TEXT EXCERPT >>

= Beginning of Section =

Athena was a factory ship which was built in 1992. In October 2010, she caught fire off the Isles of Scilly. In May 2011 she caught fire while lying at the harbour of Runavík in Skálafjørður, Faroe Islands. It happened at night, and people who lived on the other side of the fjord, where the smoke was headed, were evacuated. Some months later the ship was sold to Smedegaarden in Esbjerg, which took her apart.

==Construction==
The ship was a factory ship. She was 105.00 m long overall (88.80 m between perpendiculars), with a beam of 20.03 m. She has a maximum draught of 9.15 m and a depth of 14.70 m.

The ship was propelled by a 5920 kW Wärtsilä 16V32D diesel engine which drives a single 4.00 m diameter 4-blade screw propeller, giving her a maximum speed of 14.5 kn. She was equipped with two 1030 kW Deutz auxiliary diesel engines. Athena was also equipped with a 440 kW bow thruster.

= End of Section =

DATA PROVIDED >>

= Beginning of Section =

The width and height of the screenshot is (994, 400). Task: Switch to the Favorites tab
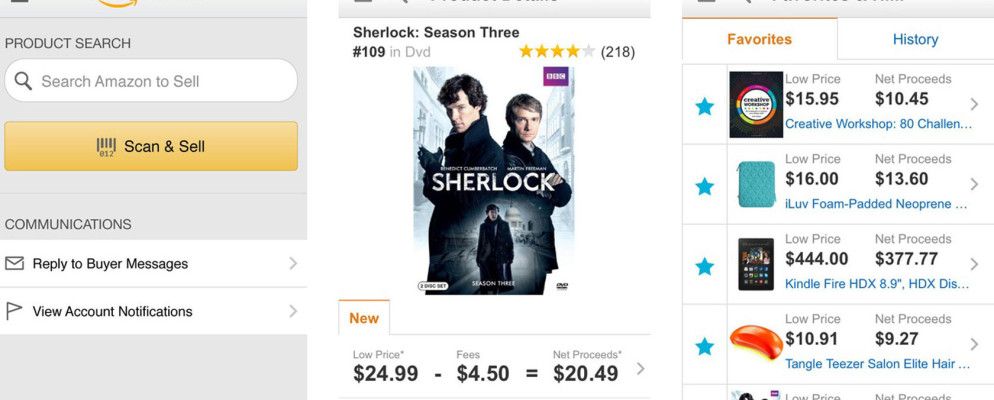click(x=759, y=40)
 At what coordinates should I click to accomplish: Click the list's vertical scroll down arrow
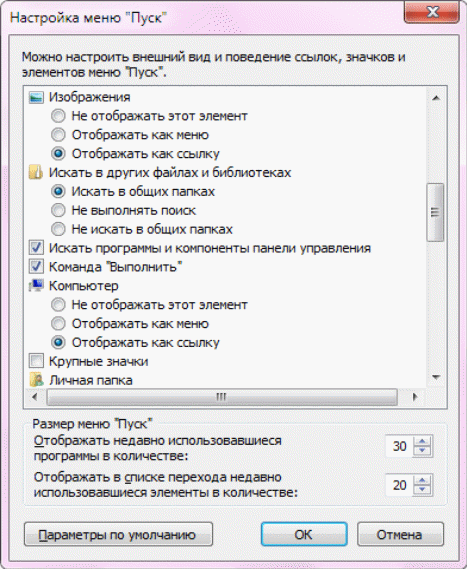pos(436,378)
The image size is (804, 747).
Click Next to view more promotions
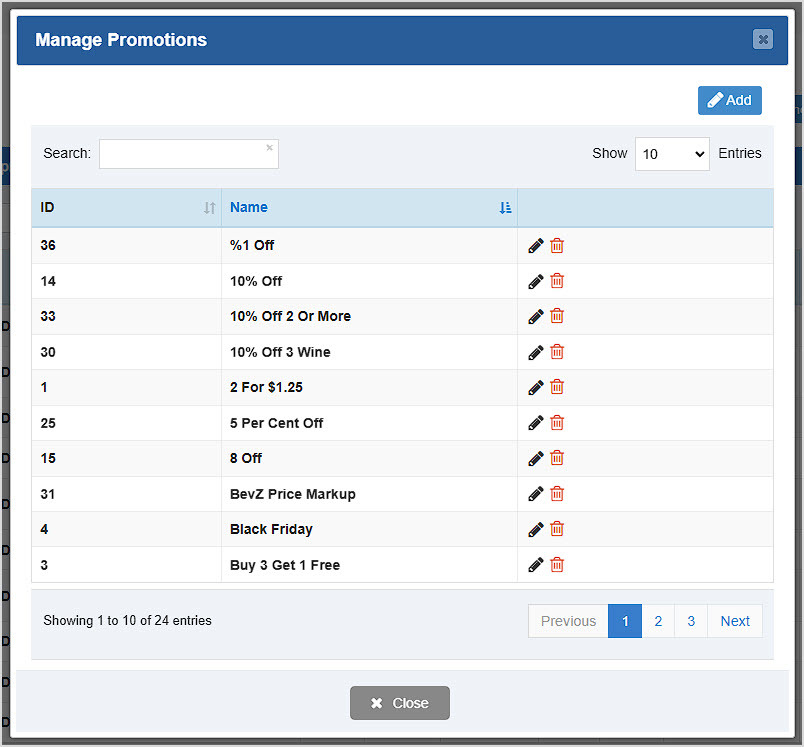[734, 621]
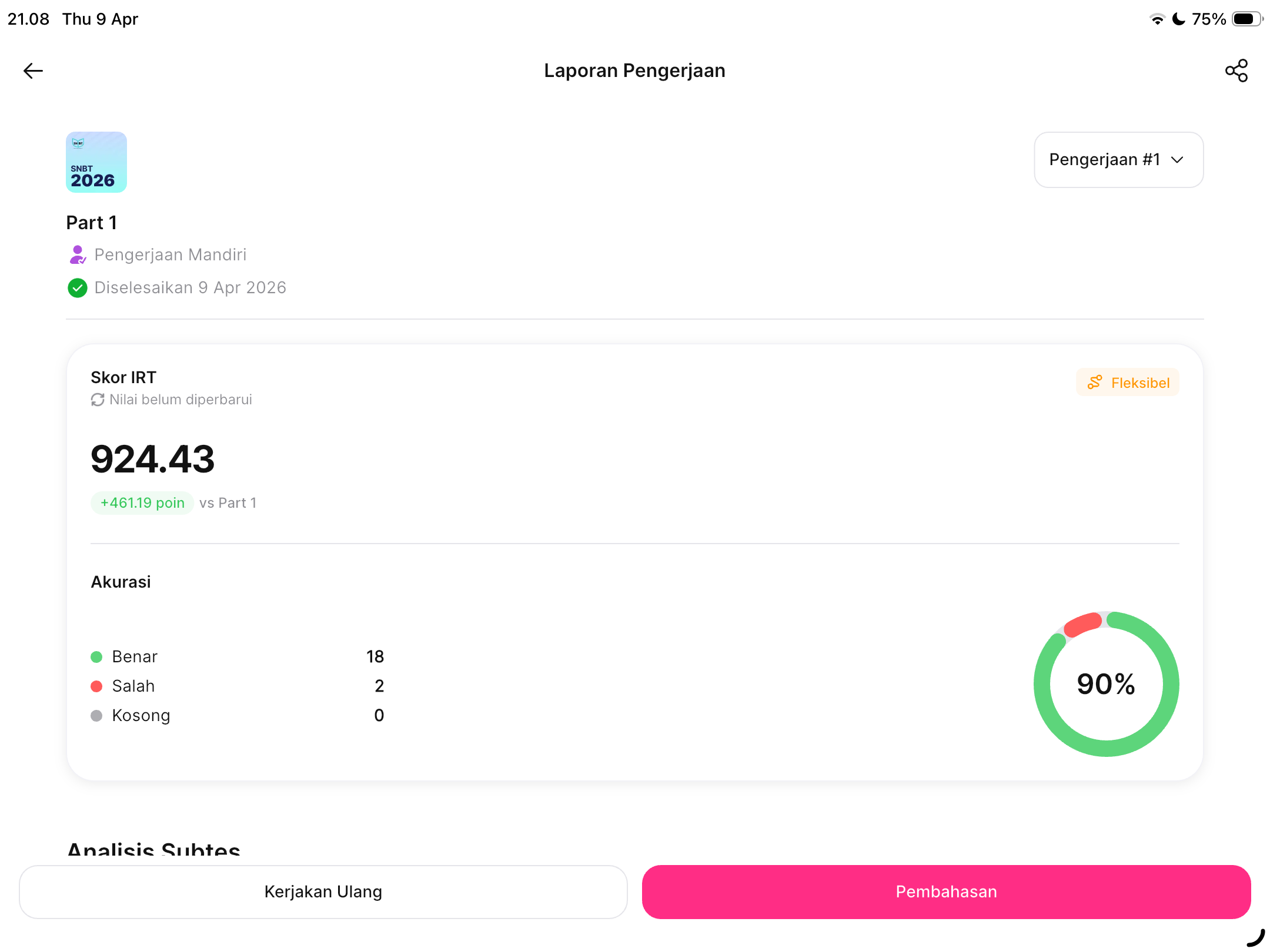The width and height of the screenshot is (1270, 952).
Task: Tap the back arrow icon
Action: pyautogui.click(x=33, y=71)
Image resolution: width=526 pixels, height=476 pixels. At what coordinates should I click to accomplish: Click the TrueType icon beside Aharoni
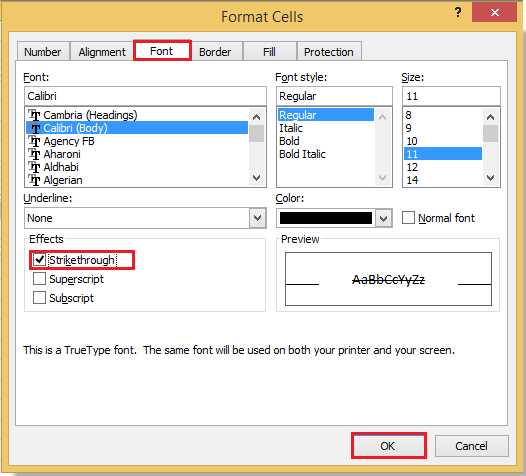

= End of Section =
= Beginning of Section =

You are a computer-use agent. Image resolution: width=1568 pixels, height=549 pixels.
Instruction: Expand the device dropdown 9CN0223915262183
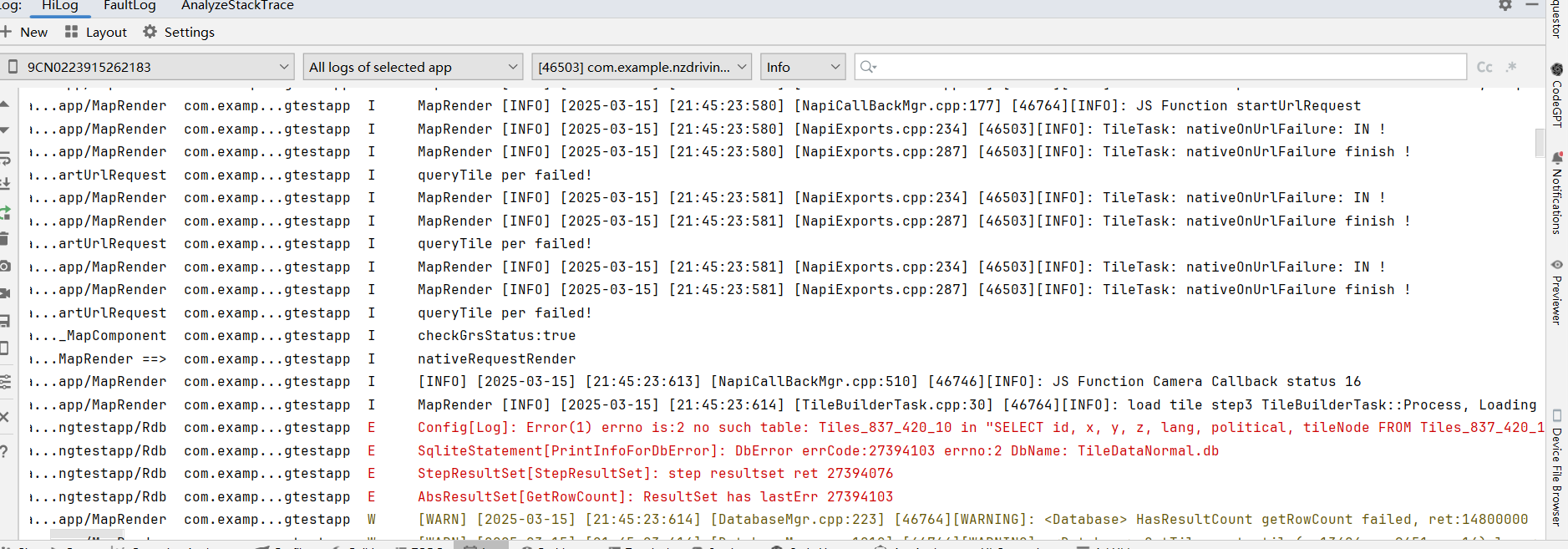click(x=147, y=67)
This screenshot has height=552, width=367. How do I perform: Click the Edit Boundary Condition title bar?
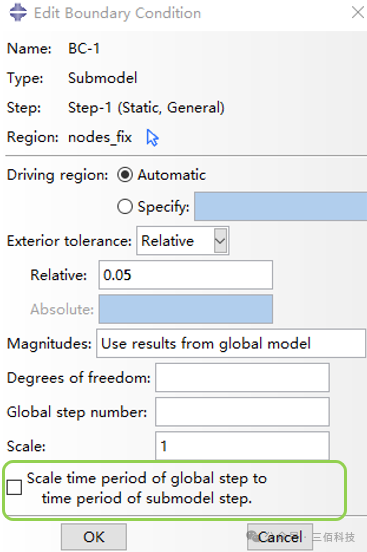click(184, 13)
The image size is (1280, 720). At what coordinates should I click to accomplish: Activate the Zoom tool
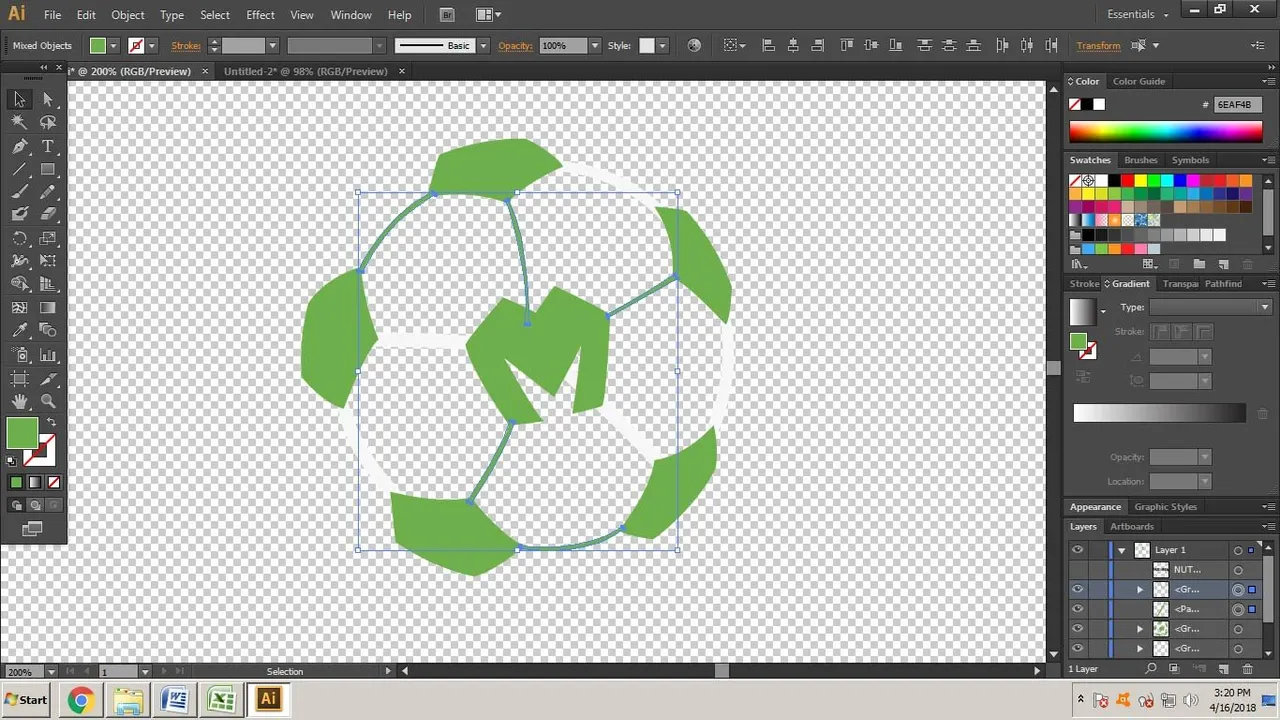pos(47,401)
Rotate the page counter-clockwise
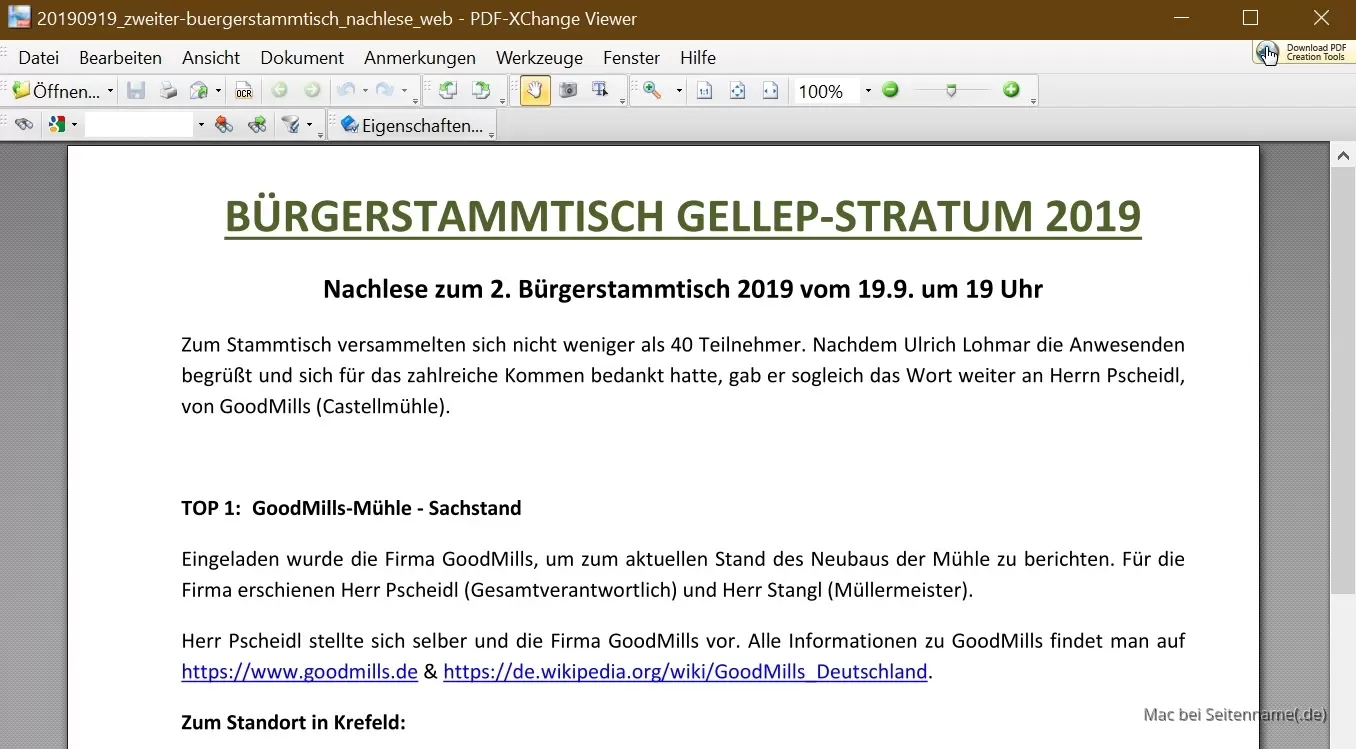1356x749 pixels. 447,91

= End of Section =

TASKS TO COMPLETE >>
1. According to the text about the ship Athena, which company bought the ship and took her apart?
2. Write the next part of the text about the ship Athena, continuing after its final sentence.

ANSWERS TO EACH TASK >>
1. Smedegaarden in Esbjerg

2.
==History==
The contract for building the ship was signed on 24 February 1989. Built by Factorias Vulcano SA, Vigo as yard number 503, her keel was laid on 9 October 1991 and she was launched on 20 February 1992. Completion was on 1 November 1992.

Originally named Kapitan Azarkin, she was built for Rybcomflot Moscow, Russia. She was allocated the IMO number 8907096. In 2001, she was awarded by a court judgement to Laskaridis Shipping Co Ltd, Athens, Greece, and was renamed Athena. Renamed Athena in 2004, she was sold in 2005 to Davlos Shipping Ltd, followed by a sale later that year to Atlantic Wave Co Ltd, the nationalities of which are not recorded.

She was renamed Skadi at this time. She was then sold to Ocean Group Faroes Ltd, Hósvík, regaining the name Athena. In 2008, she was renamed Athena II, returning to Athena in 2009. Her port of registry was Hósvík and Athena was allocated the MMSI number 231411000.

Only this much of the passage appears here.